# Import & Setup

In [53]:
import sys
sys.path.append(r"C:/Users/mikha/Dropbox/mikhael_misc/Projects/My-Package")

import pandas as pd
import numpy as np
# import h3

import plotly.graph_objects as go
from plotly.subplots import make_subplots


df = pd.read_csv(filepath_or_buffer=r"C:/Users/mikha/Dropbox/mikhael_misc/Projects/Policing Thesis/Modified Dataset - 2021 - One Row per Stop.csv",
                 index_col='Stop ID')

## Replace cols with Sparse-filled cols

In [54]:
sparse_cols = df.filter(like='Sparse').columns

# replace non sparse-filled cols with sparse-filled cols
for sparse_col in sparse_cols:
    df[sparse_col.replace(' - Sparse Filled', '')] = df[sparse_col]
    
# drop now-redundant cols
df.drop(columns=sparse_cols, inplace=True)

# Constants

## H3 Encoding

* Resolution options:
  * Official list w/ area https://h3geo.org/docs/core-library/restable/
  * Visualize at https://observablehq.com/@four43/h3-index-visualizer
* Looks like resolution=(7 or 8) is the way to go

In [55]:
RESOLUTIONS = [6,7,8,9]

# Functions

## Create per cols

In [56]:
def create_PER_cols(dataframe:pd.DataFrame, numerator_cols:list, denominator_cols:list) -> None:
    for num_col in numerator_cols:
        for denom_col in denominator_cols:
            dataframe[f'{num_col} per {denom_col}'] = dataframe[num_col] / dataframe[denom_col]
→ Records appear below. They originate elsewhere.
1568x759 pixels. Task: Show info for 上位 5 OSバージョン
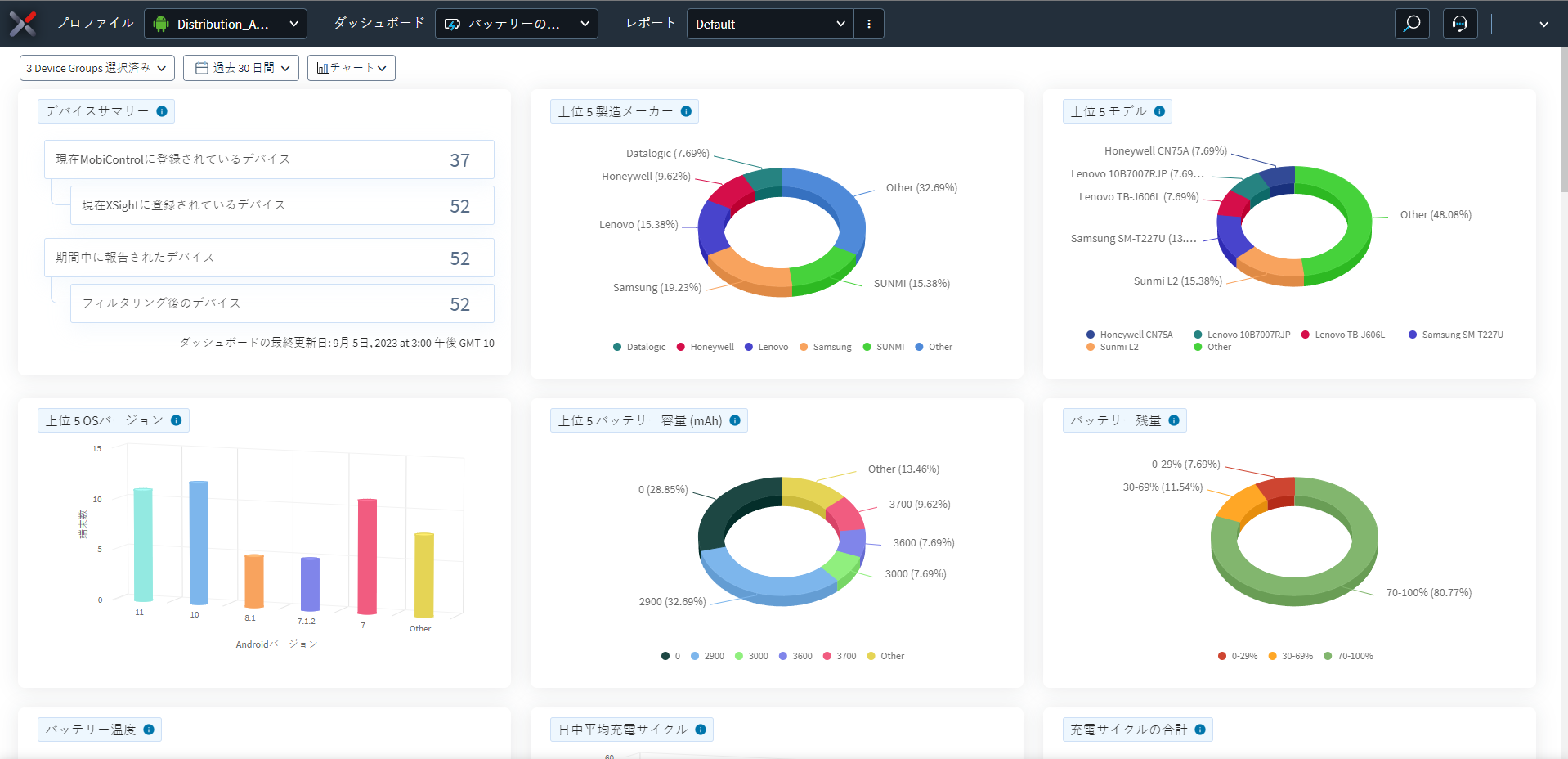[x=176, y=420]
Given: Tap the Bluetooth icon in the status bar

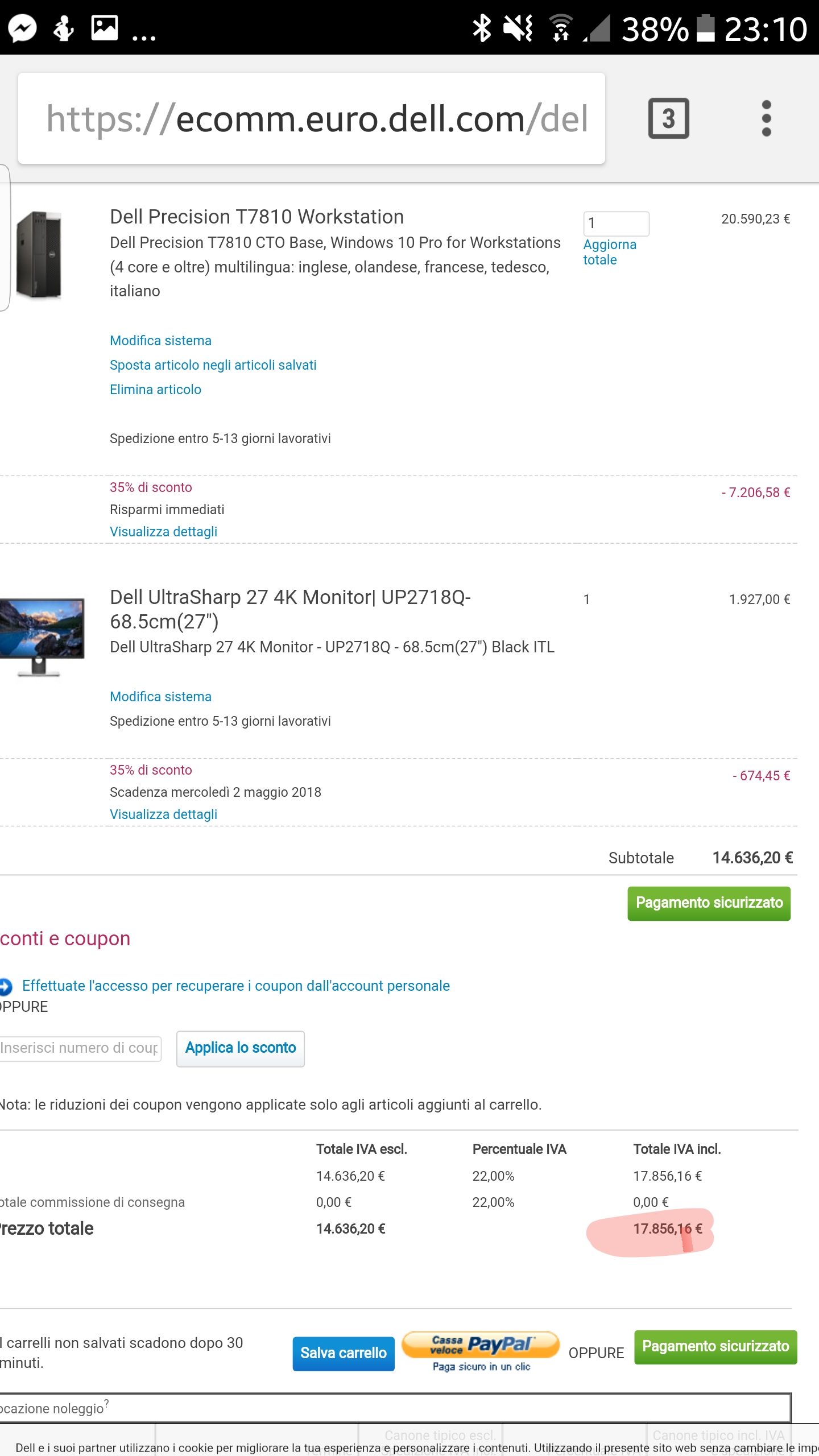Looking at the screenshot, I should (x=482, y=28).
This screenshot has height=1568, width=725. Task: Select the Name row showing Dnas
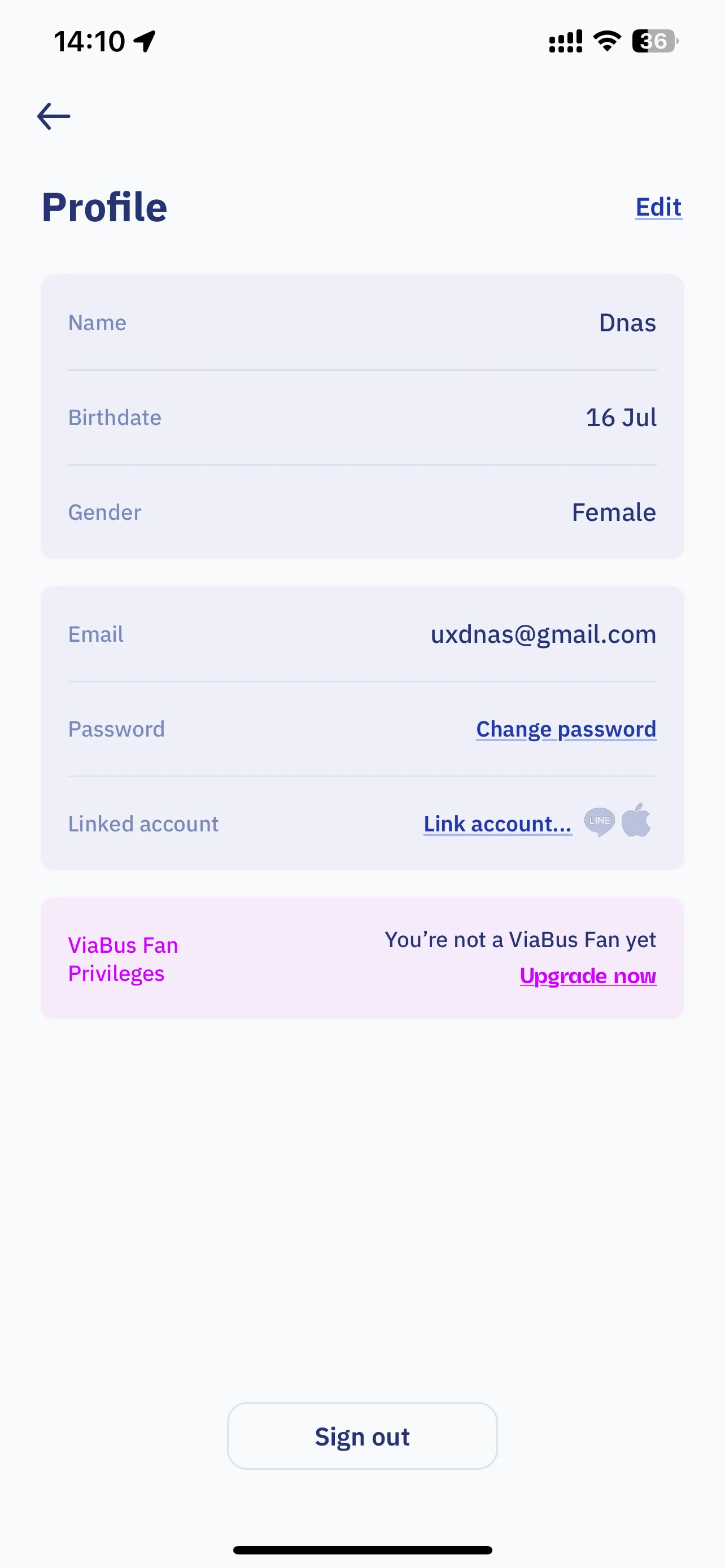coord(362,323)
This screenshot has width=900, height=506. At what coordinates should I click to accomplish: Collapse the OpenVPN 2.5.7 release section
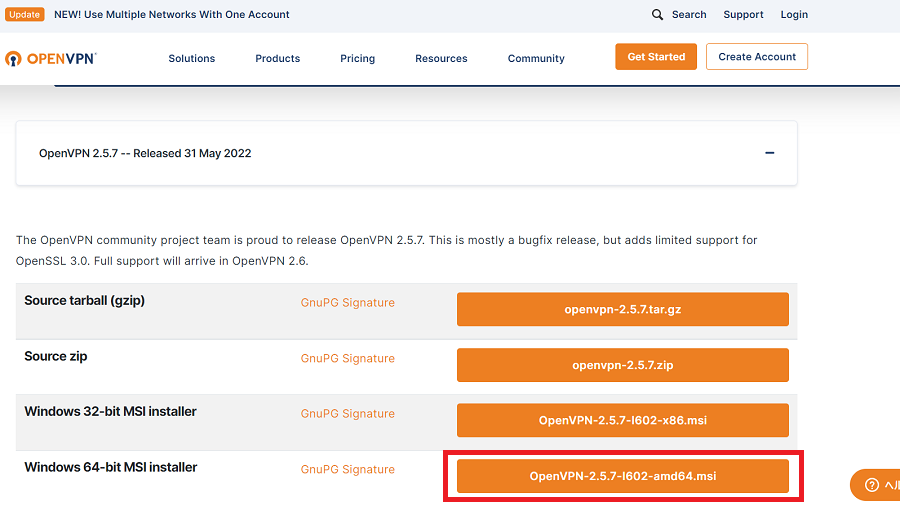[769, 153]
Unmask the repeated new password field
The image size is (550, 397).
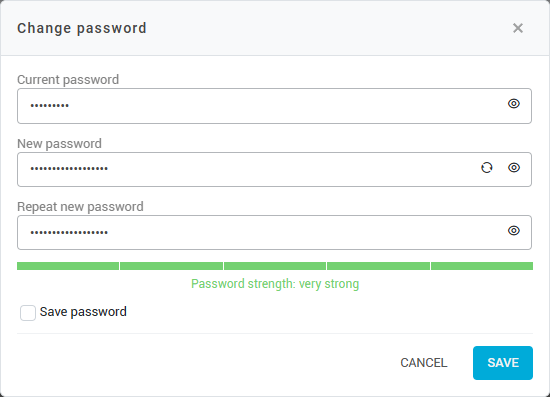pyautogui.click(x=514, y=231)
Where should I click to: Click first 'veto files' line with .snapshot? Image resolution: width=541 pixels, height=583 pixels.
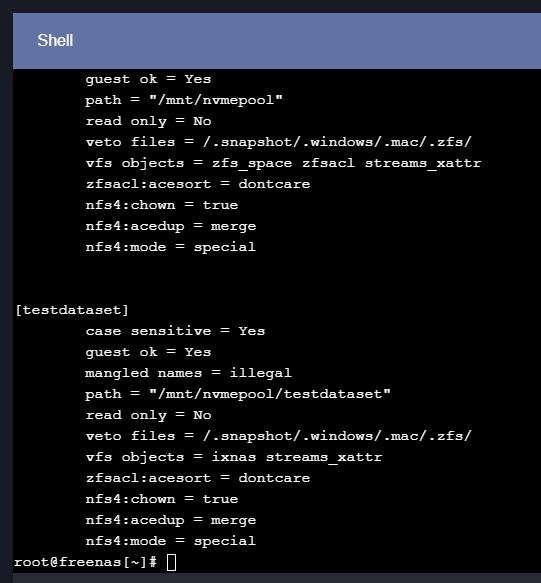coord(278,142)
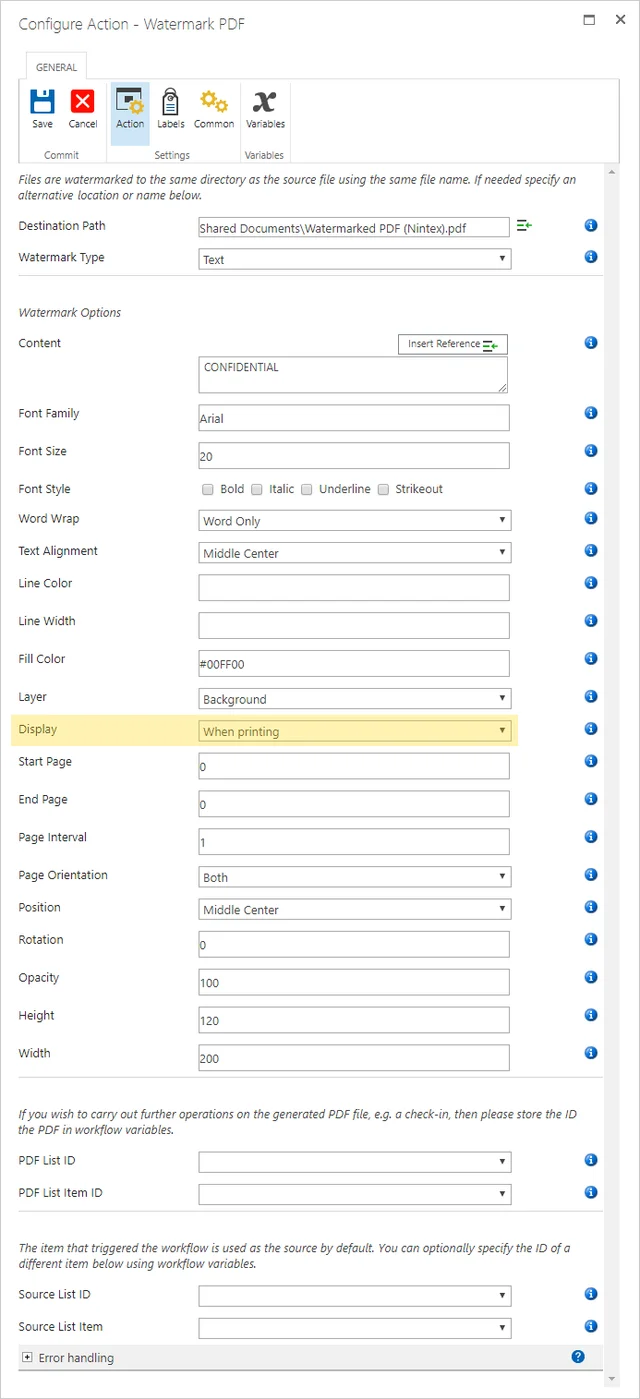This screenshot has width=640, height=1399.
Task: Switch to the GENERAL tab
Action: click(x=56, y=67)
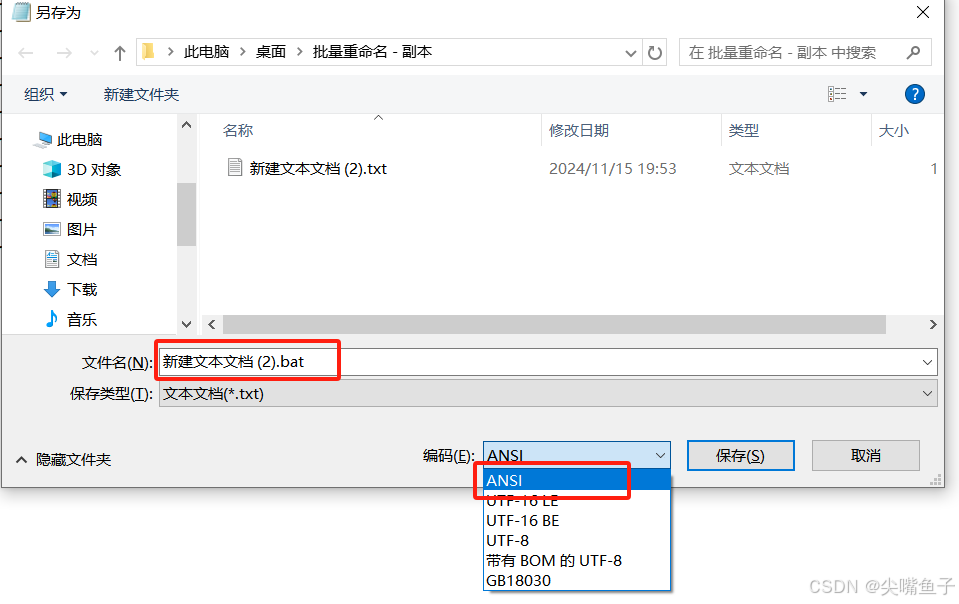Click the search magnifier icon
Viewport: 959px width, 604px height.
[x=913, y=53]
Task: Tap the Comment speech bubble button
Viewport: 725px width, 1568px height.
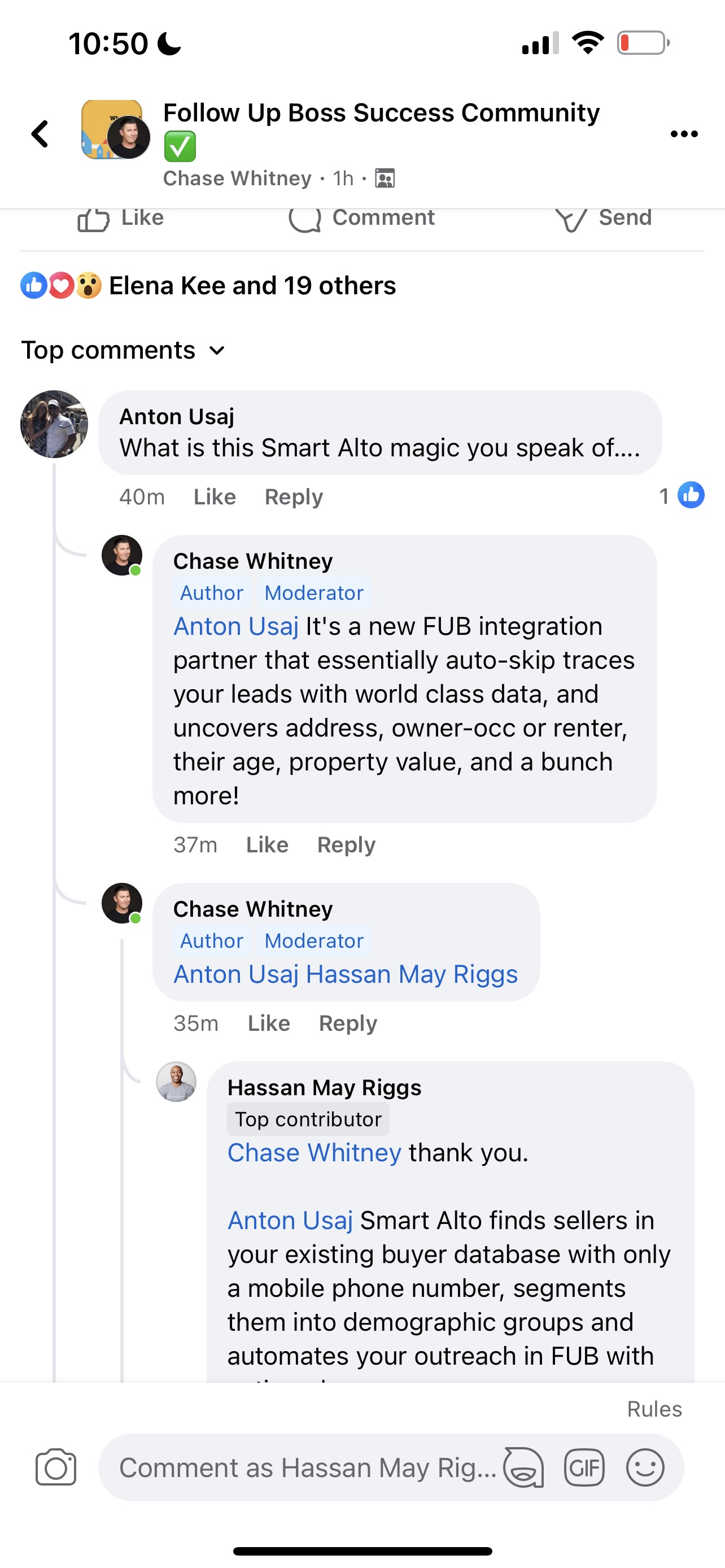Action: [361, 218]
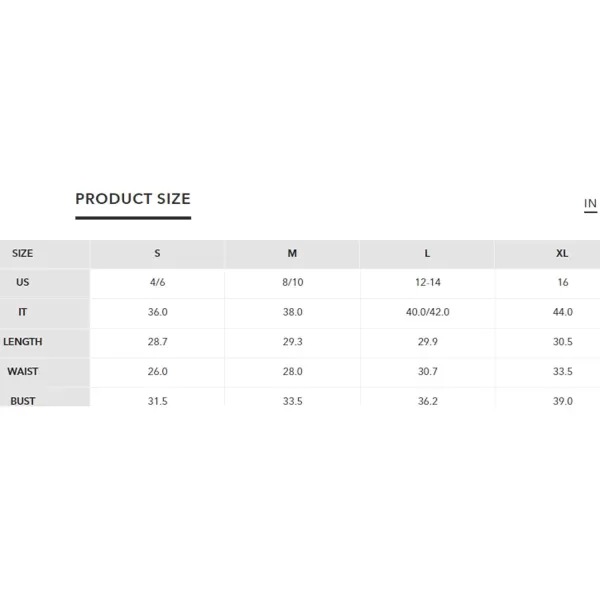Image resolution: width=600 pixels, height=600 pixels.
Task: Click the S size column header
Action: [x=157, y=253]

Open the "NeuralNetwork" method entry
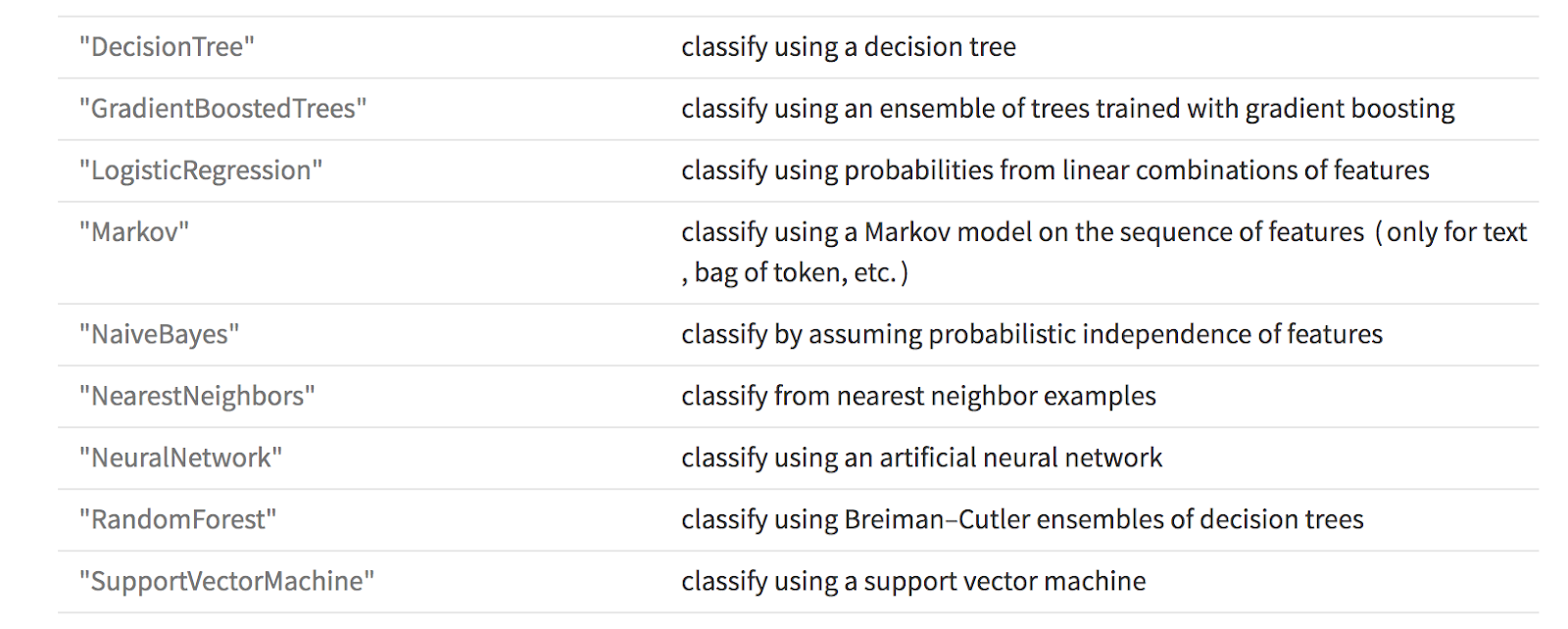click(180, 458)
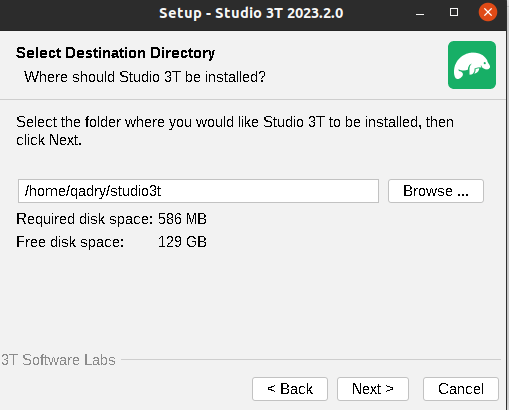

## Create grouped dataframes

In [106]:
def create_grouped_dataframes(dataframe:pd.DataFrame, resolutions:list, numerator_cols:list, denominator_cols:list) -> None:
    """
    Creates 'grouped_dataframes' dict 
    Note that numerator_cols and denominator_cols should all be bools (for aggregation to work properly)
    """
    
    num_agg_dict = {col:'sum' for col in numerator_cols}
    denom_agg_dict = {col:'sum' for col in denominator_cols}
    
    # remaining_cols = list(set(dataframe.columns) - set(num_agg_dict.keys()) - set(denom_agg_dict.keys()))
    other_cols_agg = {'Stops':pd.NamedAgg(column="Latitude", aggfunc='count')}
    
    aggregation_dict = {**num_agg_dict, **denom_agg_dict}
    
    # only count stops that occurred in MC (based on recorded Longitude & Latitude)
    in_mc_mask = ((38.915292 <= dataframe['Latitude']) & (dataframe['Latitude'] <= 39.414658)
                  & (-77.554198 <= dataframe['Longitude']) & (dataframe['Longitude'] <= -76.864813))
    dataframe = dataframe[in_mc_mask]
    
    global grouped_dataframes
    grouped_dataframes = dict()
    for resolution in resolutions:
                
        grouped_dataframes[resolution] = dataframe.groupby(by=f'H3 Encoding - Res={resolution}').agg(aggregation_dict)
        other_col_grouped = dataframe.groupby(by=f'H3 Encoding - Res={resolution}').agg(
            Stops=pd.NamedAgg(column='Latitude', aggfunc='count'))
        
        grouped_dataframes[resolution] = pd.concat([grouped_dataframes[resolution], other_col_grouped], axis='columns')
        
        # add geo-coordinates
        grouped_dataframes[resolution]['Longitude'] = grouped_dataframes[resolution].index.map(lambda x: h3.h3_to_geo(x)[0])
        grouped_dataframes[resolution]['Latitude'] = grouped_dataframes[resolution].index.map(lambda x: h3.h3_to_geo(x)[1])
        
        # Create "... Per Stop", "... Per Citation"
        create_PER_cols(dataframe=grouped_dataframes[resolution],
                        numerator_cols=numerator_cols + ['Stops'],
                        denominator_cols=denominator_cols)


# Run
Note that numerator and denominator columns can be switched, since it's just a ratio.


In [107]:
num_cols = ['Citation', 'Arrest', 'Search Conducted'] # these should be actions the police can decide on - e.g., stopping somebody
denom_cols = ['Fatal', 'Alcohol', 'Accident', 'Personal Injury', 'Property Damage'] # these should be "negative" traffic events that simply occur - e.g., accidents, fatalities
create_grouped_dataframes(dataframe=df,
                          resolutions=RESOLUTIONS, 
                          numerator_cols=num_cols, denominator_cols=denom_cols)

# Analysis

## Stops per Accident

In [95]:
fig = make_subplots(cols=1, rows=len(grouped_dataframes),
                    shared_xaxes=True,
                    shared_yaxes=True,
                    vertical_spacing=.1)
hist_plot_dict = {}

for i,resolution in enumerate(RESOLUTIONS):
    # hist_plot_dict[resolution] = go.Histogram(x=grouped_dataframes[resolution]['Stops per Accident'])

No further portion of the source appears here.